These studies all illustrate that changing the abundance of certain specific bacterial species by microbial transplantation are likely to bring practicable modeling effects, and we can further improve the animal model of IBD based on the study of pathogenic mechanisms of microbial factors.
However, the intestinal microbiota of IBD patients vary widely and are often not universal. It is unclear whether the changes in each bacterial group are causes or consequences of IBD. Using microbial factors to model rashly may result in poor model performance due to reverse causality errors. Therefore, the results of Mendelian randomization studies are very meaningful. Mendelian randomization studies indicate the increase of Ruminococcus and Enterobacteriaceae are associated with a higher risk of IBD.156,157 Combined with the findings of other studies, R. gnavus and two strains under Enterobacteriaceae can be recommended for inclusion in animal model construction.
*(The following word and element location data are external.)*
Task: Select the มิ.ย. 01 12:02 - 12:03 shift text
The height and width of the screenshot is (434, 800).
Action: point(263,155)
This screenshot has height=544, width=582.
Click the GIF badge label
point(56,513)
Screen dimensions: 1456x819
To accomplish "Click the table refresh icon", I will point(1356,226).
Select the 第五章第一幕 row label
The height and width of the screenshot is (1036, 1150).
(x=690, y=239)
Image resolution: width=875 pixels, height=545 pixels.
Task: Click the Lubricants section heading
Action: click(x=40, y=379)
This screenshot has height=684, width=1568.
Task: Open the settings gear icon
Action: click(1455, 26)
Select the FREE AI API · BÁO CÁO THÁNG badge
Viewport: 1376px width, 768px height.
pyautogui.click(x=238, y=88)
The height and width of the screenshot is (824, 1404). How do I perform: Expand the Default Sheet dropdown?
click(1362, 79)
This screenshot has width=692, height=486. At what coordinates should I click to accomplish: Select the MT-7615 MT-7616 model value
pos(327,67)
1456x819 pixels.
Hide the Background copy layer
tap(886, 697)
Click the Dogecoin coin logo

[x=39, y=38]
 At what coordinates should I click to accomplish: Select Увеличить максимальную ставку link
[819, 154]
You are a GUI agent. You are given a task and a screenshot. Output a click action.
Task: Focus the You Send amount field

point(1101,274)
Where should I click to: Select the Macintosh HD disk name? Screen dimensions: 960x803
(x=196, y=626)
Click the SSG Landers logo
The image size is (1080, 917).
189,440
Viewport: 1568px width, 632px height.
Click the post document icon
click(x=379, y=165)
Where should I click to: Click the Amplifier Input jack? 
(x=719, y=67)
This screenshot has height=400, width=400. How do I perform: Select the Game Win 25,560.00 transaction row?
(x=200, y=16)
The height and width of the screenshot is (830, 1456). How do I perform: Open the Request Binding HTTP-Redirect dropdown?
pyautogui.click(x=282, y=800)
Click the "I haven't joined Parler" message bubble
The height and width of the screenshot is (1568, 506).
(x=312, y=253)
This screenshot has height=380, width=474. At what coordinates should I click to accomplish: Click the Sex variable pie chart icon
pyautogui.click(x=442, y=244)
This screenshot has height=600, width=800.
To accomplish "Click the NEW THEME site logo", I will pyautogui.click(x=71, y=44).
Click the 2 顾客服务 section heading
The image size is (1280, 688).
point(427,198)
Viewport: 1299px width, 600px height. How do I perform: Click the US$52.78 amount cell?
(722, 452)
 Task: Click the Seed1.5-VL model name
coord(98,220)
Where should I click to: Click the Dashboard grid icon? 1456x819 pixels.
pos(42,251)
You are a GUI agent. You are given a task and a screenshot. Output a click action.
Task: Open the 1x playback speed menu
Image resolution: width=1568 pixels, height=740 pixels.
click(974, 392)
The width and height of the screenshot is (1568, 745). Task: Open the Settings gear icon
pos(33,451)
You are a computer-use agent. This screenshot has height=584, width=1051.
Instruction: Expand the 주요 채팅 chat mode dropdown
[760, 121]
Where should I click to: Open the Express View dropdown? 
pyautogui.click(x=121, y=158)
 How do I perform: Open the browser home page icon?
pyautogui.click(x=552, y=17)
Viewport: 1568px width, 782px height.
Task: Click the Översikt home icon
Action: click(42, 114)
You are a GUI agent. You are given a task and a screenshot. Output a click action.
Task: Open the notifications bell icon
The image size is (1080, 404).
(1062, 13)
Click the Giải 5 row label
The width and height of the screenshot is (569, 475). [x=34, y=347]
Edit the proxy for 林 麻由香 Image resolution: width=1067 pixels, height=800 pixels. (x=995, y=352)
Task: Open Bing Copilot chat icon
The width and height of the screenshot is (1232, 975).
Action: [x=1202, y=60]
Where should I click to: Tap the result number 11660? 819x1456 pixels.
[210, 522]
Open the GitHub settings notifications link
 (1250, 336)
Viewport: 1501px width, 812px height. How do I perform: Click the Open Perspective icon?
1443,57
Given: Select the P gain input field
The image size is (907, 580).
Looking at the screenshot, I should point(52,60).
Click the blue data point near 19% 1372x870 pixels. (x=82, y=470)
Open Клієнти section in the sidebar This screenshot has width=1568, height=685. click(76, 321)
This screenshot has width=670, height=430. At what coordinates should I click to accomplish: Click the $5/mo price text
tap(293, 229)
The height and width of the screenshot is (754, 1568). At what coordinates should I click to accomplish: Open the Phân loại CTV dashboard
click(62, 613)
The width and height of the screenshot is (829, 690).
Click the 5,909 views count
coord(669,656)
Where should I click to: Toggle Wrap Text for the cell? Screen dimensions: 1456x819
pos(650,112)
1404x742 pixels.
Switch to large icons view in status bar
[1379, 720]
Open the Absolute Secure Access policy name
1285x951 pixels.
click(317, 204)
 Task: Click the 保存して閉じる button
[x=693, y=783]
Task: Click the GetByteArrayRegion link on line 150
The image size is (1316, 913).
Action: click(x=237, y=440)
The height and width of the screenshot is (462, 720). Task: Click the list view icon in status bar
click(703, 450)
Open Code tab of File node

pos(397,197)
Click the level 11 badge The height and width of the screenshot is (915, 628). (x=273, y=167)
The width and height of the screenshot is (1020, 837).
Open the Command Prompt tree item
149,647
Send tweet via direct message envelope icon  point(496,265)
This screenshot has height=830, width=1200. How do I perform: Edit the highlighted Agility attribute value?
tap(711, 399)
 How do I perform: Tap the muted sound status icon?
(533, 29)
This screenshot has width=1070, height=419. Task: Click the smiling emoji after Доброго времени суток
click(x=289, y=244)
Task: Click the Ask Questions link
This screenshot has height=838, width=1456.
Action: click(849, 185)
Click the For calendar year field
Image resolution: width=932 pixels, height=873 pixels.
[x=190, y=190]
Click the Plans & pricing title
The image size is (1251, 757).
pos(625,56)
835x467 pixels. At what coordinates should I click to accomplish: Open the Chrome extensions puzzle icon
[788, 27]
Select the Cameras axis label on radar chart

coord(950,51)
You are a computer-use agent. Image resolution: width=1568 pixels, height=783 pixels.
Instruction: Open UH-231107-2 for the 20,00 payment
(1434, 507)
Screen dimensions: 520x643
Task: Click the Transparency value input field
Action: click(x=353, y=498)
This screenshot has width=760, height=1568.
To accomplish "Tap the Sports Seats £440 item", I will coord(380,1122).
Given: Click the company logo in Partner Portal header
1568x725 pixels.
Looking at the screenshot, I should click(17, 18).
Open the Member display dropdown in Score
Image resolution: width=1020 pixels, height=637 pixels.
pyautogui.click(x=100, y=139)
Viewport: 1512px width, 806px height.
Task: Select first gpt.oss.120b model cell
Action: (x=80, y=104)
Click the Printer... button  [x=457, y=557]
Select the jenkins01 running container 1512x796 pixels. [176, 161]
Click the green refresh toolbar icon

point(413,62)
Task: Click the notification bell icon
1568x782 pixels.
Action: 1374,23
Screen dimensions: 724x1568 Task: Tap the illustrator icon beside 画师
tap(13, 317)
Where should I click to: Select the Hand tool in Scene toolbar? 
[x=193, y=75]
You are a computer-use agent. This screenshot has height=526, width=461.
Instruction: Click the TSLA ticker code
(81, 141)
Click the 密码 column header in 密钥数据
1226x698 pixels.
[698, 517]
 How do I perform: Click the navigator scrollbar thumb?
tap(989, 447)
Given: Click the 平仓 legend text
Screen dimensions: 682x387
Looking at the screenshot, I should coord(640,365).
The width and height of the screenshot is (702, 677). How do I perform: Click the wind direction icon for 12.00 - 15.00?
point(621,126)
We have compiled a list of "microbial factors recommended for use in experimental animal models" (Table 3), paying extra attention to the effects of direct inoculation of bacteria into the intestine. That is, it can cause enhanced inflammatory response, increased disease susceptibility, altered osmotic pressure, and other IBD risk factors in the model.5,158-160 Among them, those factors that remain relevant to the risk of IBD after screening by Mendelian randomization studies are listed as recommended factors.
Table 3 . Microbial Factors That Can Be Used to Improve Experimental Models of Inflammatory Bowel Disease.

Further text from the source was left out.